How To Do Synthetic Division To Find Zeros

Roots of a Polynomial

A root or nix of a role is a number that, when plugged in for the variable, makes the role equal to nothing. Thus, the roots of a polynomial P(x) are values of x such that P(x) = 0.

The Rational Zeros Theorem

The Rational Zeros Theorem states:

If P(x) is a polynomial with integer coefficients and if is a nil of P(x) ( P() = 0), and so p is a cistron of the constant term of P(x) and q is a factor of the leading coefficient of P(x).

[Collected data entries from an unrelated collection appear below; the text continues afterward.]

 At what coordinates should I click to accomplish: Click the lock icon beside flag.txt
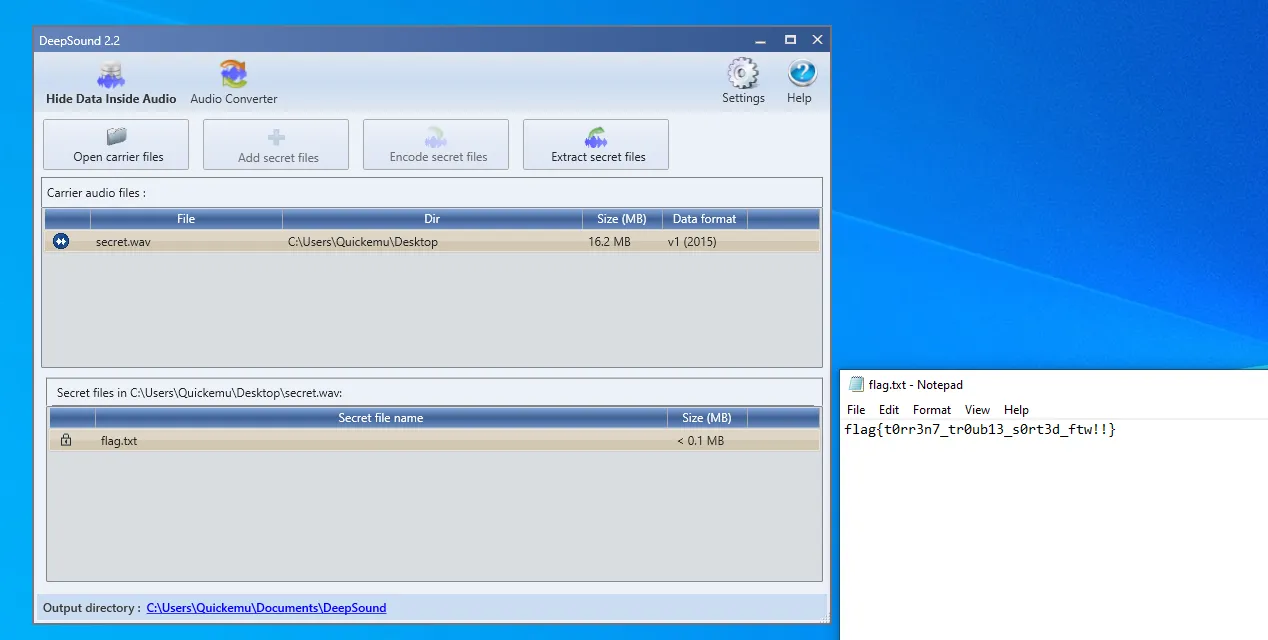pyautogui.click(x=66, y=440)
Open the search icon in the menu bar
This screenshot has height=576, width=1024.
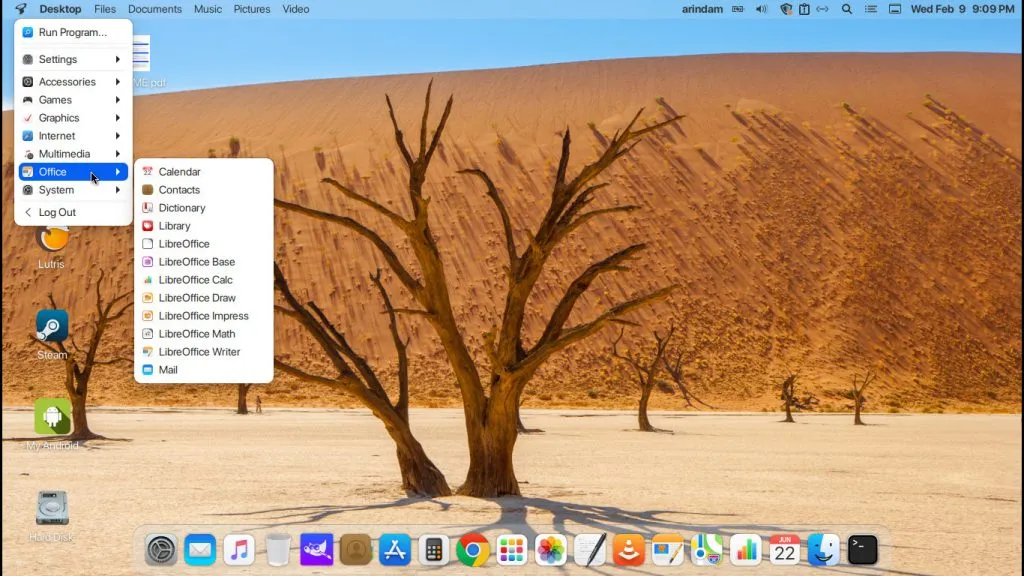846,9
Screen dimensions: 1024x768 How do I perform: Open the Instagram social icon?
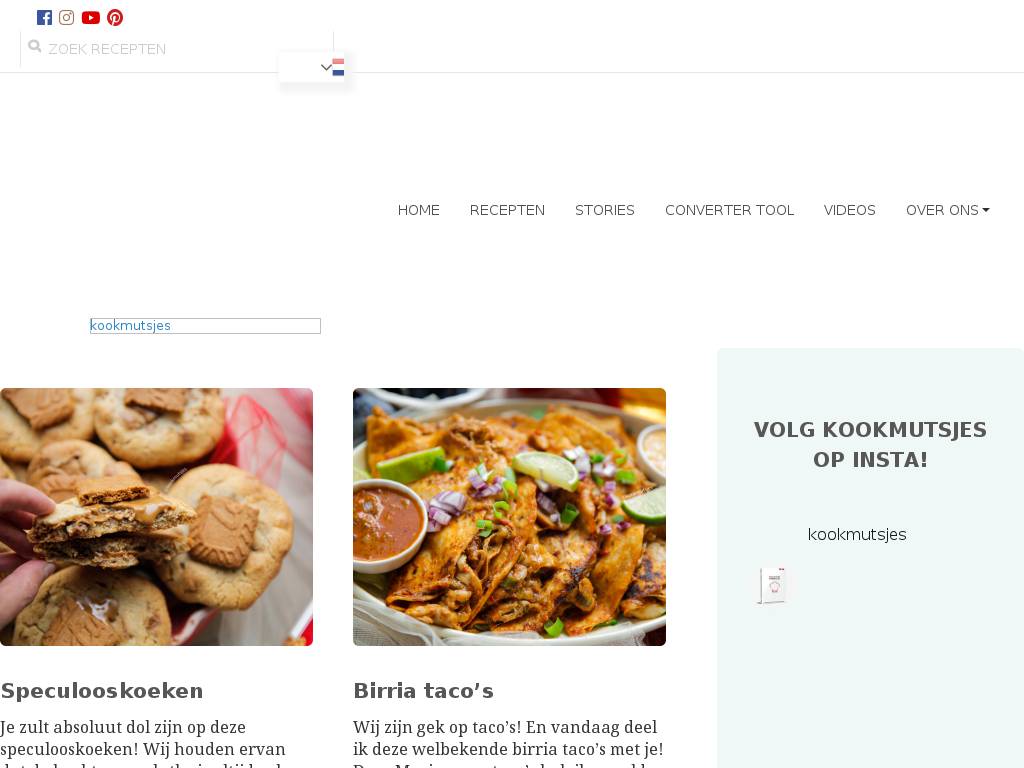[x=67, y=18]
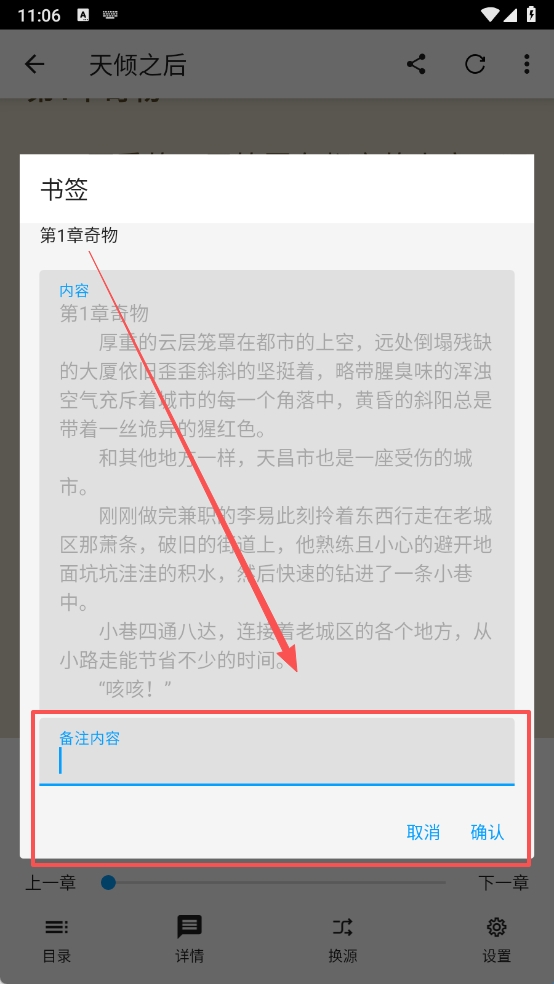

Nosotros can apply the Rational Zeros Theorem to find all the rational zeros of a polynomial. Here are the steps:

Adapt the polynomial in descending order
Write downward all the factors of the constant term. These are all the possible values of p .
Write down all the factors of the leading coefficient. These are all the possible values of q .
Write downward all the possible values of . Remember that since factors can exist negative, and - must both be included. Simplify each value and cantankerous out any duplicates.
Use synthetic sectionalization to determine the values of for which P() = 0. These are all the rational roots of P(x).

Example: Find all the rational zeros of P(x) = x ³ -ninex + 9 + iix ^iv -19ten ² .

P(ten) = 2x ⁴ + ten ³ -xixx ⁱⁱ - 910 + 9
Factors of constant term: ±ane, ±3, ±9.
Factors of leading coefficient: ±i, ±2.
Possible values of : ± , ± , ± , ± , ± , ± . These can be simplified to: ±ane, ± , ±3, ± , ±9, ± .
Use synthetic division:

Thus, the rational roots of P(x) are x = - 3, -1, , and three.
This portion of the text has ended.